6 Ways Startups Can Design for Accessibility

Cyrus B. Radfar
The Entrepreneurial Journey
4 min readMay 27, 2015

Accessibility is a huge problem in the tech world that we don’t talk enough about.

Google’s social good arm, Google.org, has just announced an initiative they’re calling Google Impact Challenge. Their announced focus is on accessibility.

We don’t consider what our designs and products are like for the deaf, blind and physically disabled individuals. Although, I’m confident, as a community, technologists surely agree that we shouldn’t be designing people out of our systems — it’s easy to see the argument that it’s just not a priority early on.

As companies grow, they can’t avoid it. Recently, Uber hit a PR land mine when the story of wheelchair bound riders escalated to the press and into the courtroom. The public began to debate whether Uber should be required to abide by the Americans with Disabilities act.

Why Does Accessibility Matter to a Start-up?

It’s understandable to say, “it’s not a priority for us, yet but we’ll get there,” when you are a startup without product-market fit. You have a lot on your plate.

My goal isn’t to convince you to solve for all the accessibility problems but be aware of the problems so you don’t make stupid design decisions. A general rule to live by is making your product accessible, likely, makes it more usable to end users and modular to your team. Also, many accessibility features for web, like “alt” tags improves your rank with Google.

If you build for an accessible future, like preparing for internationalization, it lays the foundational flexibility so you can easily implement it when you’re ready.

Acting like it doesn’t matter until you’re successful is a recipe for disaster and, more importantly, is pretty heartless.

How Many People Are Impacted?

Accessibility has many facets in visual disabilities, hearing, and physical. Each impacts how a person may or may not be able to interact with the app. If you want to think in business terms the market size that’s impacted is non-trivial.

  • 6.7 million people from 16–75, in the US alone are reported to have a visual disability.
  • 1/12 men and 1/200 women have some type of color-blindness. Red-Green being the most prevalent.
  • According to WHO, over 5% of the world’s population is profoundly deaf.
  • 12.0 million people above the age of 14 in the US alone required the assistance of others in order to perform one or more activities of daily living or instrumental activities of daily living. This includes bathing, dressing, doing housework, and/or preparing meals.

Basics of Accessibility

There are some basic steps that you can take to be prepared to be accessible.

Don’t assume color vision — test your templates and designs in grayscale to ensure that all your elements are distinct without color. Don’t use calls to action like “click the red box to…” UXMag goes a bit deeper on some strategies to handle color deficiencies.

Contrast and sizing is important — zoom out 25% on your design to verify that all the major calls-to-action, core messaging, and interactions are visible and readable when you’re zoomed out. Don’t put key text on top of busy images without a mask. Use the squint test to verify that your key elements don’t fade away. Make sure to abide by Fitts Law in designing buttons and menus.

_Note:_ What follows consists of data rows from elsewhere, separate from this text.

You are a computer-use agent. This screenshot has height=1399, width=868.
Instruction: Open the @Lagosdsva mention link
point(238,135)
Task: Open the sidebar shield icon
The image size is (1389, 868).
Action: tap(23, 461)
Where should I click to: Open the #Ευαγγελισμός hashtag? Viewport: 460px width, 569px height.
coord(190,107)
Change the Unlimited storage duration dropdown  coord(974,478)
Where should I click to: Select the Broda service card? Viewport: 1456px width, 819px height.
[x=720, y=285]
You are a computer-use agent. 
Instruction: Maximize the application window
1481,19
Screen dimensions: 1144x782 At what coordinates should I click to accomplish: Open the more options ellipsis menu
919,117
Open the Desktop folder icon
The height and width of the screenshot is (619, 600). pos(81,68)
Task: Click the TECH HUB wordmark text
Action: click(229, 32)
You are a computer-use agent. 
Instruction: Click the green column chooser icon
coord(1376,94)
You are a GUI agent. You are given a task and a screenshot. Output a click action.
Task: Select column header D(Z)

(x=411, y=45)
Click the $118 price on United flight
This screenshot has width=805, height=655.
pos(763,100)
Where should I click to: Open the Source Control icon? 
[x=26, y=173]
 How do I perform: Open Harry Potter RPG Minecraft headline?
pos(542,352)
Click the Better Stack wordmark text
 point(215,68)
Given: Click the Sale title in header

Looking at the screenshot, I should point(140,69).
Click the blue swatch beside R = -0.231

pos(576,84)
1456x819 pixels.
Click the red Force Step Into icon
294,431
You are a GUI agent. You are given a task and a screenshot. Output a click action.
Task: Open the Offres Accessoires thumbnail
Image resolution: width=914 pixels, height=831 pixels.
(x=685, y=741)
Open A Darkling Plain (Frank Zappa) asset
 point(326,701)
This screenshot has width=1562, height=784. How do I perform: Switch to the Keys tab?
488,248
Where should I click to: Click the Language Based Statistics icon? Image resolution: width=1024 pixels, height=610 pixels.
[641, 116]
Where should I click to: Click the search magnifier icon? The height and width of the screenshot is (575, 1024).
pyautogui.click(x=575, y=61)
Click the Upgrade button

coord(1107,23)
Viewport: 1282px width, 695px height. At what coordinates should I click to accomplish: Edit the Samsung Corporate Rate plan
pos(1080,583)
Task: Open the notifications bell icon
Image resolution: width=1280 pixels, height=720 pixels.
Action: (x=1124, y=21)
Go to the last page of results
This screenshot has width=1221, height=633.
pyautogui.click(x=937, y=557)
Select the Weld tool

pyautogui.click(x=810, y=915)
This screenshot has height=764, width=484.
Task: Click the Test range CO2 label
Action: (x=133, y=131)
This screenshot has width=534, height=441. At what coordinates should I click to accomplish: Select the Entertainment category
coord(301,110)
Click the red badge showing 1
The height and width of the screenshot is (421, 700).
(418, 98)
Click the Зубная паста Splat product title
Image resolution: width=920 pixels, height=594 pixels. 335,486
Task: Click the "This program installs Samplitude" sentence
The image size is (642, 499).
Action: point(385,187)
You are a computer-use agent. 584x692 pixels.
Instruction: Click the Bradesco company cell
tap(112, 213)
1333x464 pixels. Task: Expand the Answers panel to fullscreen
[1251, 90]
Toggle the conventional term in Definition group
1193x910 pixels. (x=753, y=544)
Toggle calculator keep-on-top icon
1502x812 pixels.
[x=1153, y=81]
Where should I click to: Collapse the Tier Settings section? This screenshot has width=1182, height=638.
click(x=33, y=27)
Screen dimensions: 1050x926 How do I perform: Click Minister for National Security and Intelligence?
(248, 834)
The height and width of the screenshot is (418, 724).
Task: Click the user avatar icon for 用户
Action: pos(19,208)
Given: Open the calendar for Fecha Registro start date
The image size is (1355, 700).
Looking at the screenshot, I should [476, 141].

Use alt tags and watch out for micro-formats — alt and title attributes in HTML are used to describe images. They’re used by Google and by screen readers. Make sure that, if you’re describing an image, use well-known colors rather than an obscure proprietary name that means nothing to the average person. Also, micro-formats can be dangerous for screen readers as they have been known to misuse tags that are read aloud and cause confusion by reading machine instructions to the listener.

Sound shouldn’t be required — sometimes error feedback is only given as a sound. Don’t use sound as the only feedback mechanism even in the case where something good happens. A popup dialog, growl, or inline feedback could help accompany a the error or success ding.

Separate static templates from UI code — Although this is generally a best practice, you’ll be grateful you do this as you build out multiple front-ends for different form factors. Consider how your web interface reads in a screen readeron the web. For bonus, separate all your static text in language files so they can be internationalized as well.

Separate event handler from initiator — there is a movement to the Indie UIstandard so we separate how the “scroll,” “zoom” or any UI action was fired from what’s the app handler’s reaction to it.

For example, if a user wants to scroll down a page, they might use their finger on a touch screen, or click a scroll bar with a mouse, or use a scroll wheel, or press Page Down on a keyboard, or say “scroll down” with a voice command. All those different user actions can be translated into a simple IndieUI scroll event.

IndieUI will allow web application developers to get these events from different devices without having to recognize how the user performed the action. With IndieUI, AT will have a simple set of events to control web applications, and web application developers will have a uniform way to design applications that work for multiple devices and contexts.